:: Required work ::
Collect every line in the records below that contains the word "computer".

[Stored data]
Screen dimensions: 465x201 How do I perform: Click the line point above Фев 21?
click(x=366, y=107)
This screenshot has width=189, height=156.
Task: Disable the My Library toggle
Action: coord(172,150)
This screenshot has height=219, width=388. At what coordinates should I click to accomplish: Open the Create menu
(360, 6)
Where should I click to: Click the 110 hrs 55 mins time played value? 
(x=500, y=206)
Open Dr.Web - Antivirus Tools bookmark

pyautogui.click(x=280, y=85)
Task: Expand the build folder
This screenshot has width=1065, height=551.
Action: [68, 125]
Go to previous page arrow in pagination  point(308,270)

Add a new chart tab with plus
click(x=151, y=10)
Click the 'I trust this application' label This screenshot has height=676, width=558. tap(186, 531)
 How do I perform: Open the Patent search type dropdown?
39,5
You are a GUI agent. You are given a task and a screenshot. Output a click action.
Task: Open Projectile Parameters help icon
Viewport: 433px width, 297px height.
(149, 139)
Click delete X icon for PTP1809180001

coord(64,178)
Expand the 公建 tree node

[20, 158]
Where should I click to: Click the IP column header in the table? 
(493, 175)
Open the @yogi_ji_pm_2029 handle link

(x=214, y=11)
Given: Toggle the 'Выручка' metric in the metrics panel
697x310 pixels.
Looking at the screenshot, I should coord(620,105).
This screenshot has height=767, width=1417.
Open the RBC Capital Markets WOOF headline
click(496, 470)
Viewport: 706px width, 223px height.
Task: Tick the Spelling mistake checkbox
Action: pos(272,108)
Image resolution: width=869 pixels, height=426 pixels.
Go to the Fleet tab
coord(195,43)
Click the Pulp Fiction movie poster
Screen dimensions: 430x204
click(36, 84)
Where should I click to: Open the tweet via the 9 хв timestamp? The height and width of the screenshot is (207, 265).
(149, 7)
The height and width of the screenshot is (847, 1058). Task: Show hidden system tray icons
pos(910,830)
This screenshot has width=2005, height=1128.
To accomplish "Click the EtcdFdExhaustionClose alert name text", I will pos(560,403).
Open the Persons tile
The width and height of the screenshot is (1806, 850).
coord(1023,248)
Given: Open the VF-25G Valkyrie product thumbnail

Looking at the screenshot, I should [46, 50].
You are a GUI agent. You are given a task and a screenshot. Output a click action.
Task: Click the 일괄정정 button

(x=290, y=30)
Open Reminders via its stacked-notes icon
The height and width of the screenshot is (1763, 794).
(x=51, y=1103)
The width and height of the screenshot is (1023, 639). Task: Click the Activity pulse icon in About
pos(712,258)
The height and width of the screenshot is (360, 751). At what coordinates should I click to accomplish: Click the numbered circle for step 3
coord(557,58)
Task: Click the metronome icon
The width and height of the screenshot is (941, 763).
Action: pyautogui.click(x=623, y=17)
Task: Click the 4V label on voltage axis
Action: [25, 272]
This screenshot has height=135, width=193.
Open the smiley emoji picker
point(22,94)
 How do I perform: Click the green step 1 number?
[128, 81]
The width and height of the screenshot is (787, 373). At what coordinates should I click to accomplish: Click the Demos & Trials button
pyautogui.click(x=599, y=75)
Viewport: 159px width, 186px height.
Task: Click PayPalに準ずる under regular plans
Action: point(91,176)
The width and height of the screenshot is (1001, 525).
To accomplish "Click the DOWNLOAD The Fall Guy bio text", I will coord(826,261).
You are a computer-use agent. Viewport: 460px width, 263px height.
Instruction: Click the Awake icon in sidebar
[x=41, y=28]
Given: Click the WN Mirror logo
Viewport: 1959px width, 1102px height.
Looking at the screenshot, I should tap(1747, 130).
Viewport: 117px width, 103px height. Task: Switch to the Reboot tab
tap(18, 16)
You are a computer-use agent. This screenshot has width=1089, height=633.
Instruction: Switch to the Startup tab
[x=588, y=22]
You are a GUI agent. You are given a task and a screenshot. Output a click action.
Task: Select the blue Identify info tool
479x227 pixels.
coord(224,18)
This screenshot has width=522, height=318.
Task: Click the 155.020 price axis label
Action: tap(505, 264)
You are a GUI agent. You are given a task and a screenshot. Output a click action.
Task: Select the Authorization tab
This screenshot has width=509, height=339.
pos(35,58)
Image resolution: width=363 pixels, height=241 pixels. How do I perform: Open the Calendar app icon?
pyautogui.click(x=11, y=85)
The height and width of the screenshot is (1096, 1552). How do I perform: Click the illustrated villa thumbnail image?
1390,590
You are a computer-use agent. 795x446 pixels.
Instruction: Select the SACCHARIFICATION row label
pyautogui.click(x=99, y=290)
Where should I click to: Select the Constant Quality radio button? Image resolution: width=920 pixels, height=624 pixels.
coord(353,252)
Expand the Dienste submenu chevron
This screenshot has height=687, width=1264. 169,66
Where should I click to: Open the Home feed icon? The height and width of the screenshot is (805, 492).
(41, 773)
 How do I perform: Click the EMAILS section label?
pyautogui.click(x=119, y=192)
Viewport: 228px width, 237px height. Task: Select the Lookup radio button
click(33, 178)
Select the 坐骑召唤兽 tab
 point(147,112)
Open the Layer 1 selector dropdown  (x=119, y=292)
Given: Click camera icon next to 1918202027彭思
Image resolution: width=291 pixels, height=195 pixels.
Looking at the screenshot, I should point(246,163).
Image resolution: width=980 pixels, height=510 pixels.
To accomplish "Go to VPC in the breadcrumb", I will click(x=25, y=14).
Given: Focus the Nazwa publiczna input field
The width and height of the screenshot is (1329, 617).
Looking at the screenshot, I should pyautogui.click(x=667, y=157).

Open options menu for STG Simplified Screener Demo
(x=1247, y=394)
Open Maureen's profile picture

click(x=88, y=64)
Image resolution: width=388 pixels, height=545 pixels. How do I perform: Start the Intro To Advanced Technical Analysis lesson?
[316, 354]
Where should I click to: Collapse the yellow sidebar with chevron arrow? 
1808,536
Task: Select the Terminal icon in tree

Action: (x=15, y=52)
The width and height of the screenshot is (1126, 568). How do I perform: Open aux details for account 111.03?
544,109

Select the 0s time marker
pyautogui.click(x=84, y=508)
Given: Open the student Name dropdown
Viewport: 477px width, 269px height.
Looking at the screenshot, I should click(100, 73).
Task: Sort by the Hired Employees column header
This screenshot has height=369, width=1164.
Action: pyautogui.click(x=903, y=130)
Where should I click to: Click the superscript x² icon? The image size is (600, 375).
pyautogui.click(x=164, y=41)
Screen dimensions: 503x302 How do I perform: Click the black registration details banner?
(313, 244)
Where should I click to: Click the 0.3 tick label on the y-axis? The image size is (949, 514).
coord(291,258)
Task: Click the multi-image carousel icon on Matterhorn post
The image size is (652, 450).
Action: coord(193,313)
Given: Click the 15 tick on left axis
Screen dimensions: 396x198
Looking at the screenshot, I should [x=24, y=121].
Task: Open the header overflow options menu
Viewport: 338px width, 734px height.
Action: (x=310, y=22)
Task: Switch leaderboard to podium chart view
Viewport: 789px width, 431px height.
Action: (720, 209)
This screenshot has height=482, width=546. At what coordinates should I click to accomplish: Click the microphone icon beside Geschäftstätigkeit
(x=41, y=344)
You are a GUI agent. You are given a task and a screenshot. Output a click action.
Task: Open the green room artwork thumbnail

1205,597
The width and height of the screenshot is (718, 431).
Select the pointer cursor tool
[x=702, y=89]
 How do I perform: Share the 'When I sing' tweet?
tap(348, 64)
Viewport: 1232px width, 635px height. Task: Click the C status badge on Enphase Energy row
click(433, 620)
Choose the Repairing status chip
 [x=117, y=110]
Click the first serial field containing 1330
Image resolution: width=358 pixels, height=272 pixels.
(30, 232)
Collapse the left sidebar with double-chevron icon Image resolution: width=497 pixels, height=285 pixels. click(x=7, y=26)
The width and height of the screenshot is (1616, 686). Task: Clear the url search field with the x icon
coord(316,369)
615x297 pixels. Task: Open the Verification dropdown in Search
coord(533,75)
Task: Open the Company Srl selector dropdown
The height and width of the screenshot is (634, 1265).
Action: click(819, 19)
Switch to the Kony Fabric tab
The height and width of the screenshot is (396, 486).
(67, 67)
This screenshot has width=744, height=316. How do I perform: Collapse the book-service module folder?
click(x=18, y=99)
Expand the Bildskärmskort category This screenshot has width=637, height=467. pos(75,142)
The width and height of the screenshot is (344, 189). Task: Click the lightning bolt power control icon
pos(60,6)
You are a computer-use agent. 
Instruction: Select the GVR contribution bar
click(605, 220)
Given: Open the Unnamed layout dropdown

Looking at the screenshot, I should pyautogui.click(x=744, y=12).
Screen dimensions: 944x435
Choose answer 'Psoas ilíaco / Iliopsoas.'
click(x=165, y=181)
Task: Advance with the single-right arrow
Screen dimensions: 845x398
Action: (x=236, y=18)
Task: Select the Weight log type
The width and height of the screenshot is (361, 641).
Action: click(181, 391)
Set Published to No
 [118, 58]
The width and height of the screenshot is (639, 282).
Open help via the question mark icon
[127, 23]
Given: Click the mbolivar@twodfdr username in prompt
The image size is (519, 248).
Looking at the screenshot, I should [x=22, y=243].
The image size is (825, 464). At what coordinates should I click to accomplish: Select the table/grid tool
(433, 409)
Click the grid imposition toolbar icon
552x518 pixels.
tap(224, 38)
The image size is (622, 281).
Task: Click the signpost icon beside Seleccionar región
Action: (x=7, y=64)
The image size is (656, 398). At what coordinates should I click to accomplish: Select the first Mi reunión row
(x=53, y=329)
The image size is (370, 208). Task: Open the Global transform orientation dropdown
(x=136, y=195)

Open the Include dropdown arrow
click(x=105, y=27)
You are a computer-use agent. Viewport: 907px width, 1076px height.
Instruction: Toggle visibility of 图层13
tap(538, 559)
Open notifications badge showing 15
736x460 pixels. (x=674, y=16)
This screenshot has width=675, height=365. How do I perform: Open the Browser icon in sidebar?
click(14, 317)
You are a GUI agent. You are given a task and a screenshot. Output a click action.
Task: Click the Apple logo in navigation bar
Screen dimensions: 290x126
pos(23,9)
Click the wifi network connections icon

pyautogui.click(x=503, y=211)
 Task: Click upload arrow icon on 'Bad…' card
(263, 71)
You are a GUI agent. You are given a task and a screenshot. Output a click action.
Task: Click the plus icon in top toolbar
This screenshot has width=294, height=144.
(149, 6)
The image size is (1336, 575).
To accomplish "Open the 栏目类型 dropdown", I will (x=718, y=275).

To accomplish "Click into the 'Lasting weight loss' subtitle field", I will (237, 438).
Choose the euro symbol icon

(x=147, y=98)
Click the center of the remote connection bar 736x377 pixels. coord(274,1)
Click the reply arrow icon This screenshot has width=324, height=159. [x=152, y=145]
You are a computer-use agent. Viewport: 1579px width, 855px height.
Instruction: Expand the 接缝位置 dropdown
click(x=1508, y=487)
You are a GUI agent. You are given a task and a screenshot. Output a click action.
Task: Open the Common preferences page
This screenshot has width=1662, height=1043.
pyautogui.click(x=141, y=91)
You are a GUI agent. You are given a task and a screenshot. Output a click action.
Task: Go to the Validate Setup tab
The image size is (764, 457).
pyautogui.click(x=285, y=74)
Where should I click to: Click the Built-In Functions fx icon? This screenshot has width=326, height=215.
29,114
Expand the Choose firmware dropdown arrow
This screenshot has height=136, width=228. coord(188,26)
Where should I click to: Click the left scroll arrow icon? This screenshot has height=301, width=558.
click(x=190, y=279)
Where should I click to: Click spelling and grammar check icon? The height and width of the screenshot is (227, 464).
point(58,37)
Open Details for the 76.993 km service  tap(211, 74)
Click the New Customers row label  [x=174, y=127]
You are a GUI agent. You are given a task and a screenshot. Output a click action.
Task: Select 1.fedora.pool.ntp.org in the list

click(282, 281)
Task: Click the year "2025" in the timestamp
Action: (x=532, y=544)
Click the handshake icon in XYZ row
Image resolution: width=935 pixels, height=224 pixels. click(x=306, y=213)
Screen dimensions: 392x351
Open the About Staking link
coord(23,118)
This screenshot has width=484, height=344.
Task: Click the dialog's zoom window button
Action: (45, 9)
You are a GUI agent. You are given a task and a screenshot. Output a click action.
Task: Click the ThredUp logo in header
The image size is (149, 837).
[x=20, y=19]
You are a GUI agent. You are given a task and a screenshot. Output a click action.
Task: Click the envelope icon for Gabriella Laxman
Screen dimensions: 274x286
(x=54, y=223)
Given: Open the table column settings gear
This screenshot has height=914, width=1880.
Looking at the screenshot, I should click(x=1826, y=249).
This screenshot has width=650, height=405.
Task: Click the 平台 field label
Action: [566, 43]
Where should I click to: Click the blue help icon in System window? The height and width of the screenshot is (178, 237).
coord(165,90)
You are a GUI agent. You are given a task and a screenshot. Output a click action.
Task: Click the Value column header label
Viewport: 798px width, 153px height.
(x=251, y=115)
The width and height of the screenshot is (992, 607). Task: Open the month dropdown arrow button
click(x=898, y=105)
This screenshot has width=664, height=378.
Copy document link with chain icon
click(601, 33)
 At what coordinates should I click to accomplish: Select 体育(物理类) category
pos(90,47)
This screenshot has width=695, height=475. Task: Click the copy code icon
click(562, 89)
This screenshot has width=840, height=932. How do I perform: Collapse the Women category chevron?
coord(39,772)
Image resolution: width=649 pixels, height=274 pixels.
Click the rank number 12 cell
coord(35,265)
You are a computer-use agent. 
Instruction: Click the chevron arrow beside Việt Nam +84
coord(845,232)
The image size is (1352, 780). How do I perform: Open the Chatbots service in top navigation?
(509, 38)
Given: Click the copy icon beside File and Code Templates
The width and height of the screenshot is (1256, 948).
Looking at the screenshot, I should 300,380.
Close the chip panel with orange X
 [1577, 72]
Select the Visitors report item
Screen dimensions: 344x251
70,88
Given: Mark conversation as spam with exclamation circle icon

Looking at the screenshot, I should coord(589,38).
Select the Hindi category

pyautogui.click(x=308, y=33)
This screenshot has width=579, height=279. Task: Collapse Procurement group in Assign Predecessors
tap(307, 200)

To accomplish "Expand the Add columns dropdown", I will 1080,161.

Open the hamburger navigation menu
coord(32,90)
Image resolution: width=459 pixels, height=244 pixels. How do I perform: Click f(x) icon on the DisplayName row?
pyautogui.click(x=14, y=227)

:: Solved problem ::
You are a computer-use agent. Viewport: 460px width, 263px height.
You are a computer-use agent. This screenshot has width=1089, height=633.
You are a computer-use agent. 795x446 pixels.
You are a computer-use agent. 
You are a computer-use agent. Viewport: 907px width, 1076px height.
You are a computer-use agent. Viewport: 1579px width, 855px height.
You are a computer-use agent. 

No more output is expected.